To be clear, the central role of the medical center we are planning with the West Maui Improvement Foundation will be to provide acute emergency care to everyone on the west side regardless of income level or the insurance people carry. By law, acute emergency ambulance crews are required to bring patients with threatening illnesses to the nearest acute care hospital. In our case, this means anyone in West Maui in need of assistance.


It should also be clear that we have not abandoned the idea of building an assisted-living or long-term care facility. Although it is true that long-term care beds are expensive to maintain and can be a drain on finances, we continue to work with health care providers and area business people throughout the community to bring long-term care to West Maui

We could build and own a long-term care facility or have space for it on the 14.9 acres of land that is being made available. If someone else wants to build it, we are prepared to run it and staff it.

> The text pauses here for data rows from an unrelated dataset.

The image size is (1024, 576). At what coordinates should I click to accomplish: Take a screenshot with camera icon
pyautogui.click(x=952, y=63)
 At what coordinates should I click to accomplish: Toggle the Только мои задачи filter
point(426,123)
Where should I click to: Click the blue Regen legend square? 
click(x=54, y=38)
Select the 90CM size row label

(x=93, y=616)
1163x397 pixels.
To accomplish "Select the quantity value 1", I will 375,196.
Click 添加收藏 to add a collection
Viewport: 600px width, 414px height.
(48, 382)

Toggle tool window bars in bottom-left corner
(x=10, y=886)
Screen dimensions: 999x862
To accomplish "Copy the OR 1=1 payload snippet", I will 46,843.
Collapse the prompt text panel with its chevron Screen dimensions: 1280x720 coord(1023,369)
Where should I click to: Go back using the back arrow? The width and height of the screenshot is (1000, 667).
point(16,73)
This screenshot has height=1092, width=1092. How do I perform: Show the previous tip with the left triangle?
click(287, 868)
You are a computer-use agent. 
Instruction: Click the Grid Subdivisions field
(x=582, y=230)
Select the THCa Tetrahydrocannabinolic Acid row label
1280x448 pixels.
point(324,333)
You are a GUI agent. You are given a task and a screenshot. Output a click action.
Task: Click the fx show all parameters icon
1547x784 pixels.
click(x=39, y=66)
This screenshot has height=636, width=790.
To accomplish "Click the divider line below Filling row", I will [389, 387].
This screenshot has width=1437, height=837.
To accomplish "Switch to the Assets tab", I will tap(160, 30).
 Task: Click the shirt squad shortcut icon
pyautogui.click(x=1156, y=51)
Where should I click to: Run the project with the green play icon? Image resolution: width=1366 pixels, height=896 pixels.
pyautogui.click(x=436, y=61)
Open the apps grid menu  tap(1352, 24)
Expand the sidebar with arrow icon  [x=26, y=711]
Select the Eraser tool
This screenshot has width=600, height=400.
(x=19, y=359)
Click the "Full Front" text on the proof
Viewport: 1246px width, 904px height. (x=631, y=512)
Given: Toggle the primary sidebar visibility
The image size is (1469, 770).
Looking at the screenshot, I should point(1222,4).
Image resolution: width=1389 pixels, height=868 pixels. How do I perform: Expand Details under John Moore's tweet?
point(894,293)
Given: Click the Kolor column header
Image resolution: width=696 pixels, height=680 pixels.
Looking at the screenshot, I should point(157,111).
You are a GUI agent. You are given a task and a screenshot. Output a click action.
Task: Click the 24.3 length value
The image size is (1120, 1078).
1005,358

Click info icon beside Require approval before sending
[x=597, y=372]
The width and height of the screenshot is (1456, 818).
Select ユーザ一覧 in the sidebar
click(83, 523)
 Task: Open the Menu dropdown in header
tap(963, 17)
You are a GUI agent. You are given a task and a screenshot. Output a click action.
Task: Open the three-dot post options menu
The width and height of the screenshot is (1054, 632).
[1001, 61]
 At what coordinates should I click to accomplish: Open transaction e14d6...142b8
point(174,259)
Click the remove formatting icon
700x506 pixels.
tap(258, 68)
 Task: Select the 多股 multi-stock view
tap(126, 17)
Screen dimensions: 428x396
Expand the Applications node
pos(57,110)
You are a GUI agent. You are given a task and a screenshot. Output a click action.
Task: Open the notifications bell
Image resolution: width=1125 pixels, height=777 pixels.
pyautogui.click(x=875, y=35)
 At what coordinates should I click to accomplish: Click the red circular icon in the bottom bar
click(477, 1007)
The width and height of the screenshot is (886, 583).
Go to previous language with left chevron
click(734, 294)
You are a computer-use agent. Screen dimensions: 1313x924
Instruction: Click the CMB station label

The “we” is not just Brian Hoyle. I am a principal of Southwest Health Group whose management and partners have a combined 140 years experience in health care development and management. The group has built and operates five community hospitals, including the only hospital in the New Orleans area that continued operating after the Katrina disaster.


It should be pointed out that, American Healthcare Investment LLC, a firm I founded in 1998, now has 15 nursing facilities in Iowa, Utah and Colorado. My Newport Hospital Corp. is a health care investment and consulting firm with operations in 10 states and also owns a 34-bed geriatric psychiatric hospital in Newport Beach, Calif.


The $70 million in financing for the West Maui medical center will be provided by Newport Hospital Corp. and its investment partners, including the Southwest Health Group. Its officers include Irvin Gregory, developer of 130 hospitals or surgical centers the last 30 years; J. Michael Mullin with 25 years of in health care financing and accounting experience with health care companies; CEO James Parkhurst of Newport Bay Hospital in Newport Beach; CEO Ira Jackson of hospitals in Houston and Victoria, Texas; and Promod Seth with 30 years experience in the health care industry.


We are pleased to be associated with the community-based West Maui Improvement Foundation, a group that deserves a great deal of credit for spearheading the hospital effort over the last eight years and laying all the groundwork for the anticipated zoning changes necessary to build on land near the Lahaina Civic Center. We are also most appreciative of the generosity of the folks at Ka’anapali 2020 and their long-standing offer to make the land available.


We have a good team and strong financial support. But we do need the support of everyone in Maui County to assure that we can move this all-important effort forward and secure a certificate of need from the state.
Improving the quality of health care is a worthwhile goal for everyone. To learn more, you can go to westmauihospital.org. or attend the West Maui Taxpayers Association annual meeting, at 5 p.m. Jan. 17 at the Lahaina Civic Center.
We humbly ask for your support.

 

Brian Hoyle, principal of Southwest Health Group, is working with the West Maui Improvement Foundation to develop and operate a critical access hospital in Lahaina. He is headquartered in Newport Beach, Calif.